Angiotensin-converting enzyme gene polymorphism is not associated with coronary atherosclerosis and myocardial infarction in a sample of Italian patients

• Published in: European journal of clinical investigation Vol. 28; no. 6; pp. 485 - 490
• Main Authors: ARCA, M, PANNITTERI, G, CAMPAGNA, F, CANDELORO, A, MONTALI, A, CANTINI, R, SECCARECCIA, F, CAMPA, P. P, MARINO, B, RICCI, G
• Format: Journal Article
• Language: English
• Published: Oxford BSL Blackwell Science Ltd 01.06.1998; Blackwell; Blackwell Publishing Ltd
• Subjects: ACE gene polymorphism; Aged; Analysis of Variance; Biological and medical sciences; Cardiology.

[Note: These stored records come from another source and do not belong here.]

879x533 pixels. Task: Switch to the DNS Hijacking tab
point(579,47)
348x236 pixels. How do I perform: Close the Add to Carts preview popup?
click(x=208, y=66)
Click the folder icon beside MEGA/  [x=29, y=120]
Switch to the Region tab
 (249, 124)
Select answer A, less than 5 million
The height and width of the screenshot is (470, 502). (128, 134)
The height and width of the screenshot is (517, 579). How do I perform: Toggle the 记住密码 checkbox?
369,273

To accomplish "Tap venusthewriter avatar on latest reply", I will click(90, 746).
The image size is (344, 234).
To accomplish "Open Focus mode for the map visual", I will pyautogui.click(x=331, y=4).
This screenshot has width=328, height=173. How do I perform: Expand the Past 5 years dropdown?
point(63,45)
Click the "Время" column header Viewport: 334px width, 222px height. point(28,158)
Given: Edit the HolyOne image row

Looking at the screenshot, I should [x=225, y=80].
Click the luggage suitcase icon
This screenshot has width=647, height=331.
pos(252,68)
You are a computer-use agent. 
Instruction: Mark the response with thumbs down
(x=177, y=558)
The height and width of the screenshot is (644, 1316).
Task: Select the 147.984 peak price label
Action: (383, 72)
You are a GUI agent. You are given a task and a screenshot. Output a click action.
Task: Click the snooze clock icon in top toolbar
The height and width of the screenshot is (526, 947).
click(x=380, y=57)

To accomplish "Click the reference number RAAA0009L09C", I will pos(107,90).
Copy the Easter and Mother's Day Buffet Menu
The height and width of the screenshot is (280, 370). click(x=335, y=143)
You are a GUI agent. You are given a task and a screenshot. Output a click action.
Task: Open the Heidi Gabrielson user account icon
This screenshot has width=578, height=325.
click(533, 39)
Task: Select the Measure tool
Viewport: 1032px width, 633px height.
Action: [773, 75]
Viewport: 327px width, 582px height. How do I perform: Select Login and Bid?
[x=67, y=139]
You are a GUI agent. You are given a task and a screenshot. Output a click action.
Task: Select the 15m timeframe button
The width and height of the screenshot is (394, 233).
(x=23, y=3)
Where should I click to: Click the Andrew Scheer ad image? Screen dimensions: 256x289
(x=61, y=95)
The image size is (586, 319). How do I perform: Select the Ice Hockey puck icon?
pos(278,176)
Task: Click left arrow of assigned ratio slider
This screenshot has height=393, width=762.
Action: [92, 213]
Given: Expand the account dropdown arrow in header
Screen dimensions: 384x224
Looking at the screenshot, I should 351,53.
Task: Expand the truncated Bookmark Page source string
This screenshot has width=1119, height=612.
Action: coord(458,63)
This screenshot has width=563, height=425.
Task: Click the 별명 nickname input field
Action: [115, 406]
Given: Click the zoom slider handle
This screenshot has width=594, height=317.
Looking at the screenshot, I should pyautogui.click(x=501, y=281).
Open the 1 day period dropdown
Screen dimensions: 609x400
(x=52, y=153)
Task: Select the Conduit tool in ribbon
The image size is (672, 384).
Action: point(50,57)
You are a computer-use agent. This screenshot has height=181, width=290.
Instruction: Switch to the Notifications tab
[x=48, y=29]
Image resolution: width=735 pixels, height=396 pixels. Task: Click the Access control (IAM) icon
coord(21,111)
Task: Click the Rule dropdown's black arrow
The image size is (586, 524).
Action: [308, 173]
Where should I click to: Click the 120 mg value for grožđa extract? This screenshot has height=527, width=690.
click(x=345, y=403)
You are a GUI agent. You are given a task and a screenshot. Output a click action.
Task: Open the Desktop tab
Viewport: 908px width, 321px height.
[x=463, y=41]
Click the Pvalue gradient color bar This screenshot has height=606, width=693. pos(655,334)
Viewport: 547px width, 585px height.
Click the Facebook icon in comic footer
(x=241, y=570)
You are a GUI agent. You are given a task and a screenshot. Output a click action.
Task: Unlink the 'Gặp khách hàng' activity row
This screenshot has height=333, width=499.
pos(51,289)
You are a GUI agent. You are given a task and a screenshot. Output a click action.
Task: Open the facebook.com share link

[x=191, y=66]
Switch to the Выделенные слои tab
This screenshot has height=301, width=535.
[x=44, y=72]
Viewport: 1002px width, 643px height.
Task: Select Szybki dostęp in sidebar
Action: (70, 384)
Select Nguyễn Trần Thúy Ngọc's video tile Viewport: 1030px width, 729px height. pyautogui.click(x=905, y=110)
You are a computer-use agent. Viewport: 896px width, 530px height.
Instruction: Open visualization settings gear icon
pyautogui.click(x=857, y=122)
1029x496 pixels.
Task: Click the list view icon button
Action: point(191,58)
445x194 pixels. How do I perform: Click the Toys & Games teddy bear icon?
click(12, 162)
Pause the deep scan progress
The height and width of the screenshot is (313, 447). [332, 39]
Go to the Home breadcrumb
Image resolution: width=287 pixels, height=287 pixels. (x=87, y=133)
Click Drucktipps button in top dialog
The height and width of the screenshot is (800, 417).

Vascular system; Case-Control Studies; coronary artery disease; Coronary Artery Disease - enzymology; Coronary Artery Disease - genetics; Coronary heart disease; genetics; Genotype; Heart; Humans; Italy; Logistic Models; Male; Medical sciences; Middle Aged; myocardial infarction; Myocardial Infarction - enzymology; Myocardial Infarction - genetics; Peptidyl-Dipeptidase A - genetics; Polymerase Chain Reaction; Polymorphism, Genetic; Risk Factors; Italy; Europe; Human; Infarct; Enzyme; Coronary artery; Cardiovascular disease; Genotype; Case control study; Coronary heart disease; Epidemiology; Myocardial disease; Vascular disease; Peptidases; Peptidyl-dipeptidase A; Atherosclerosis; Risk factor; Cytogenetics; Myocardium; Genetics; Hydrolases; Peptidyl-dipeptidases; Polymorphism
• ISSN: 0014-2972; 1365-2362
• DOI: 10.1046/j.1365-2362.1998.00313.x

Background The deletion (D) allele of the angiotensin‐converting enzyme (ACE) gene has been proposed as a genetic marker of the risk of ischaemic heart disease. However, the relationships between ACE genotypes, the development of coronary atherosclerosis and the occurrence of major coronary events are still controversial. Methods To investigate whether the ACE I/D (insertion/deletion) polymorphism predicts the risk of coronary stenosis and myocardial infarction (MI), ACE genotypes were determined in 394 consecutive patients who underwent coronary angiography. The presence of coronary artery disease (CAD) (defined by > 50% stenosis) was detected in 236 patients (CAD+); 85 of these individuals had a history of MI. Patients with coronary stenosis < 10% (n = 158) served as controls (CAD−). ACE genotypes were determined by agarose gel sizing after polymerase chain reaction (PCR) amplification. Results The distribution of ACE genotypes in CAD+ patients was not significantly different from that in CAD− patients (χ2 = 2.63, P < 0.27). After controlling for other coronary risk factors, no significant increase in risk of CAD or MI was found to be associated with the D allele, regardless of whether the D allele was assumed to have a dominant, a co‐dominant or a recessive effect. Similar results were observed in CAD+ patients at lower risk because of low body mass index and apolipoprotein B concentrations. Smoking, apolipoprotein B and history of hypertension were found to be independent predictors of CAD and MI. Conclusion Our study did not provide evidence of a significant association between ACE genotypes and the development of coronary atherosclerosis. It also failed to support a role of ACE I/D polymorphism in favouring the conversion of coronary stenosis to MI.